Jacob nodded and wiped under his eyes. By the time they’d pulled themselves together the sound of a firecracker signaled Lillian’s arrival, her enchanted staff in hand.
* * * * *
Deep beneath the earth, within a four-mile long tunnel, Abigail watched a group of influenced humans build the altar necessary for the sacrifice. She had no idea if their work was accurate or why Lucifer was oddly missing from the construction. Whatever distraction pulled him away must be of ubiquitous importance, and she knew it would probably never happen again.
The muffled sobs of Stephanie Westcott were audible, despite the girl’s gag.
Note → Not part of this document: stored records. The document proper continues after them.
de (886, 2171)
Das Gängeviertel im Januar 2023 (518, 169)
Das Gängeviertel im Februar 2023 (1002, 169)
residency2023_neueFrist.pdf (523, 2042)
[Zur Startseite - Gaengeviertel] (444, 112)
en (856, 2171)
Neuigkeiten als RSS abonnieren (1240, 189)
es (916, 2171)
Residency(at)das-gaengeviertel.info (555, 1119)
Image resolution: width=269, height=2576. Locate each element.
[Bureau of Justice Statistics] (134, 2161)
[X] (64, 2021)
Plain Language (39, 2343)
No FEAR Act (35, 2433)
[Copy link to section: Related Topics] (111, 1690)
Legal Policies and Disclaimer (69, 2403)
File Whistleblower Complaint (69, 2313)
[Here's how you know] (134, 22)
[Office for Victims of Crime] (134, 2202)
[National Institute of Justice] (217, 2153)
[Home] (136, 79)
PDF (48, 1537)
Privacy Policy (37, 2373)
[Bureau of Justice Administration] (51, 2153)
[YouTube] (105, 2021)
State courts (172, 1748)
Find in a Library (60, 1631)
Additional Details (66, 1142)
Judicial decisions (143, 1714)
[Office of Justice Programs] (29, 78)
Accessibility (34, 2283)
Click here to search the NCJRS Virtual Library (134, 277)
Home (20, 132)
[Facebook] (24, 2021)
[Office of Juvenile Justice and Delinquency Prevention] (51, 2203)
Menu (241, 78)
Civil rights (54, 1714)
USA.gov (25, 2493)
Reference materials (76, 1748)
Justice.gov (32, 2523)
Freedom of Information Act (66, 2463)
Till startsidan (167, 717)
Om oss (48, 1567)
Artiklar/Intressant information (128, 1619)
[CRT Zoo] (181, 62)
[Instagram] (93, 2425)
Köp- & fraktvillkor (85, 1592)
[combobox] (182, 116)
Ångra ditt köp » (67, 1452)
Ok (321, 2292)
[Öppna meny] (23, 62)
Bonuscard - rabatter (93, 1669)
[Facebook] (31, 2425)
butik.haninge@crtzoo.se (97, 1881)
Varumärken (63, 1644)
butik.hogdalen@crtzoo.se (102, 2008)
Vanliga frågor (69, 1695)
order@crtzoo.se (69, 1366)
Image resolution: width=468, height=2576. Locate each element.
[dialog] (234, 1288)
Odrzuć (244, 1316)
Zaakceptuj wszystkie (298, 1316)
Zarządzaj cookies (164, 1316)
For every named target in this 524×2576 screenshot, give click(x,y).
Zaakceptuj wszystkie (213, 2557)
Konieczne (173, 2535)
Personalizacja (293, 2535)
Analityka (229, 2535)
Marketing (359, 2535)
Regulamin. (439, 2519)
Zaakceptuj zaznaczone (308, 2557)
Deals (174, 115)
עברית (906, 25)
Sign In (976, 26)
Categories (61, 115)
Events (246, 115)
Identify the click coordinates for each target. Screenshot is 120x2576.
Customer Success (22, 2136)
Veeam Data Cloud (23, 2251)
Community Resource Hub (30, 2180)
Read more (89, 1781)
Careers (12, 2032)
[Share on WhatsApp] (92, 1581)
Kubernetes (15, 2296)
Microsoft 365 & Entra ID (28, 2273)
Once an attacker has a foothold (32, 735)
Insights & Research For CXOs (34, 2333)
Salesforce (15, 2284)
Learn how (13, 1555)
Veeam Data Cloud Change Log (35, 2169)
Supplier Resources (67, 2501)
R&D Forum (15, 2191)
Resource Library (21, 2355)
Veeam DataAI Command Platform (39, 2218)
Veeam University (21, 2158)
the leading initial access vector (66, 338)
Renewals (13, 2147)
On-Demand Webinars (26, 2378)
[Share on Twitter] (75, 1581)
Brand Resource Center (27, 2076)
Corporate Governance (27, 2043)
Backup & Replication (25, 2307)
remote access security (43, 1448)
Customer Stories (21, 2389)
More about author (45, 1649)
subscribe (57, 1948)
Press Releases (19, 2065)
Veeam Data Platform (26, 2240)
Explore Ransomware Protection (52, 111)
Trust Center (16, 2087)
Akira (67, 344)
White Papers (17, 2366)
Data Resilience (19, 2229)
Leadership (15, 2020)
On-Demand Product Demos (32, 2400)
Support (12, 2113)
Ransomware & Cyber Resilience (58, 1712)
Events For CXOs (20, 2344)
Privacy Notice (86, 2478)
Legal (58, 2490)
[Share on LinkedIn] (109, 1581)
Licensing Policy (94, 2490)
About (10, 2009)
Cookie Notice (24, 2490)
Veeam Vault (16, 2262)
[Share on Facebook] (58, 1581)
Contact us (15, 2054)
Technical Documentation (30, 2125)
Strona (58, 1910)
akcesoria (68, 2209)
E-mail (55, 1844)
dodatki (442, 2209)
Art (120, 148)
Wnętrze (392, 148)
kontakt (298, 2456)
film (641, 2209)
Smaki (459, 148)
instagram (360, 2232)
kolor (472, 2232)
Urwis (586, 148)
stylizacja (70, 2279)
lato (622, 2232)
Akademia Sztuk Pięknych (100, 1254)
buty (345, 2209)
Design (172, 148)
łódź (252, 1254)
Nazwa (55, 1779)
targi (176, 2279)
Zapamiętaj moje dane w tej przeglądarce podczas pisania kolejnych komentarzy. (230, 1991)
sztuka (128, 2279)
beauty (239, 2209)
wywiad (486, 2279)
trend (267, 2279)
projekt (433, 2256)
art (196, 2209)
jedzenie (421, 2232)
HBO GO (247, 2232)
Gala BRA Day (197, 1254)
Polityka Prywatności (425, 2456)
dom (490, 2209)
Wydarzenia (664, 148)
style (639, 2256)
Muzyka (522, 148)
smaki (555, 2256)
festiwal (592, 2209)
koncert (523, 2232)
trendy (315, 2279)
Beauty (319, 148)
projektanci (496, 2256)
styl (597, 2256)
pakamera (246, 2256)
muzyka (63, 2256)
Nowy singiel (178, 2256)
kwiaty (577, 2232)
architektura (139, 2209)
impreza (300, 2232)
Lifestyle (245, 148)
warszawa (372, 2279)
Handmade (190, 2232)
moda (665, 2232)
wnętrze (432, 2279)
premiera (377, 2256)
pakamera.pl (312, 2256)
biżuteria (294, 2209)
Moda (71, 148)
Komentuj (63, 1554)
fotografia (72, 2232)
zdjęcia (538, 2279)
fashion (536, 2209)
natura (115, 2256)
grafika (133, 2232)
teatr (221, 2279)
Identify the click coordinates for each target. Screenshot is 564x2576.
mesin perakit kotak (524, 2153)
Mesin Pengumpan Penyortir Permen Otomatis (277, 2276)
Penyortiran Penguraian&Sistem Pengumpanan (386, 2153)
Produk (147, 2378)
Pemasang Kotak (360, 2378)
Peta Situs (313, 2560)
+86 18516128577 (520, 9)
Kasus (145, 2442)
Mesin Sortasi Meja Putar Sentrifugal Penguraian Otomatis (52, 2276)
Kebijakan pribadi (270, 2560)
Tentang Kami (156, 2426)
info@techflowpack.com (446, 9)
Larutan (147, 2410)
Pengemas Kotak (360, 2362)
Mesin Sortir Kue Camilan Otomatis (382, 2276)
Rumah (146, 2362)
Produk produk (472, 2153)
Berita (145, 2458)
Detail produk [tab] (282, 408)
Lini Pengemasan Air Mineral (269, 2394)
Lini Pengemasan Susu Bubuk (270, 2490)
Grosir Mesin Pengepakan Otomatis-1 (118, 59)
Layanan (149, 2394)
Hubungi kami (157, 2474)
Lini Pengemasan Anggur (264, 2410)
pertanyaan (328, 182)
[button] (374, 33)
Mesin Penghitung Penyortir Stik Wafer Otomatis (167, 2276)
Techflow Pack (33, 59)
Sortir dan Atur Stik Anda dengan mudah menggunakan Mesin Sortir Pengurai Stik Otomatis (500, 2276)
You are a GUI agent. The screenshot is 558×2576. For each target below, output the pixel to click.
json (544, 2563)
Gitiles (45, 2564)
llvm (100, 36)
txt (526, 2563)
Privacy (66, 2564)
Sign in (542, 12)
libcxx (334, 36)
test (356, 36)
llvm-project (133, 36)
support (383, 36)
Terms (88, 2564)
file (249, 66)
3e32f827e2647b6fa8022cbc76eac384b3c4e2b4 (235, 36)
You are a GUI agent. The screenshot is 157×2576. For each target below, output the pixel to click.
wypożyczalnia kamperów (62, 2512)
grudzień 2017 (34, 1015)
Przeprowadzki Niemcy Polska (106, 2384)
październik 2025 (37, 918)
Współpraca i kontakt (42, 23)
Her hazel eyes, so like her mother Fran's and brother Phillip's, begged for release. Abigail had known Stephanie since she was a toddler racing through the aisles of her parent's grocery store.
With a wave of her hand, Dr. Silva veiled the girl from the workers, even though she was sure in their influenced state they would never notice what she was about to do anyway. Placing her finger over her lips, Dr. Silva signaled for the girl to remain silent. She smoothed the dark brown hair from Stephanie's face and pulled the gag from her mouth.